Again, it just sounds bizarre, that those responsible for ransomware would put any thought into providing good customer service, but again it’s a smart move. After all, paying the ransom anonymously through Bitcoin (so it can’t be traced) isn’t something your technophobic auntie is likely to be able to do without some help.
This is why many versions of ransomware, including Cerber and recent permutations of the Petya ransomware, will come supplied with a chat window where you can have a live chat with a “technical support advisor” on how to make that payment as smoothly as possible. If there is no one to talk to through chat, there’s always a support email you can use instead, or even just venture to the support forums. It’s enough to put the customer service departments of legitimate companies to shame.
After all, ransomware authors don’t want you to run into any bother paying up, or (as per our previous point) unlocking your files.
Special offers and price negotiations
As we illustrate above, ransomware authors want to keep their “customers” (cough, victims) happy. A study by F-Secure found that most ransomware distributors would happily negotiate a lower price for certain, non-technically inclined victims. So if you’re going to get infected by ransomware, it may be better to do it during the January sales.

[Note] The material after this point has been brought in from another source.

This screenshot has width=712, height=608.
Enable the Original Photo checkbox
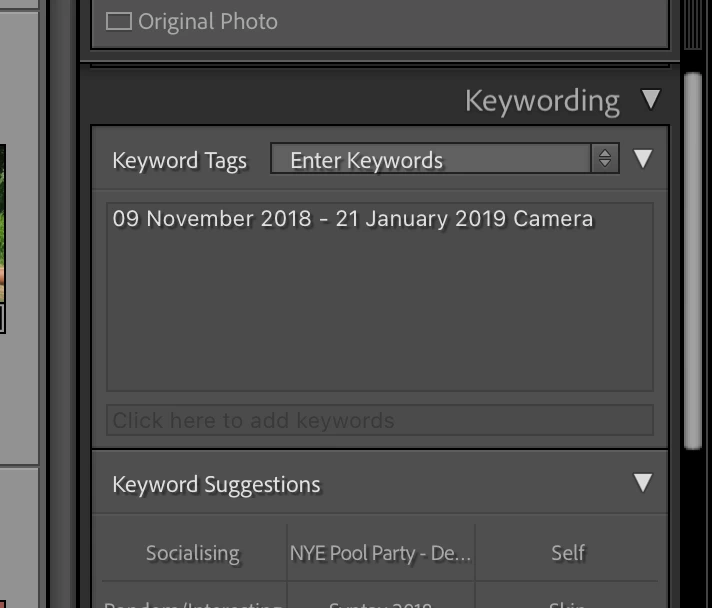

Second, third, fourth generation ransomware
The number of different versions of ransomware out there is extensive, yet many versions of it are just “next generation” variants of earlier versions. This phenomenon is actually not just exclusive to ransomware, but other types of malware too. But it is demonstrated perfectly by ransomware, where fourth or fifth generation “products” are “hitting the shelves”, each ironing out bugs and quirks found in previous versions.
Perhaps it’s only a matter of time before one variant comes bundled with Siri.
It’s all about the bottom line
Ransomware is shaping up very much like an actual business, and after all is said and done, it’s the bottom line that matters most. The amount of money netted by ransomware is a mystery, simply because most are unwilling to admit they were a victim to it. But even conservative estimates suggest its hundreds of millions of dollars profit each year.
A bottom line that almost all software companies could get on board with.
This whole article demonstrates that ransomware is big, and it’s not going anywhere any time soon, so read our article on how to avoid ransomware and remember – back up your files!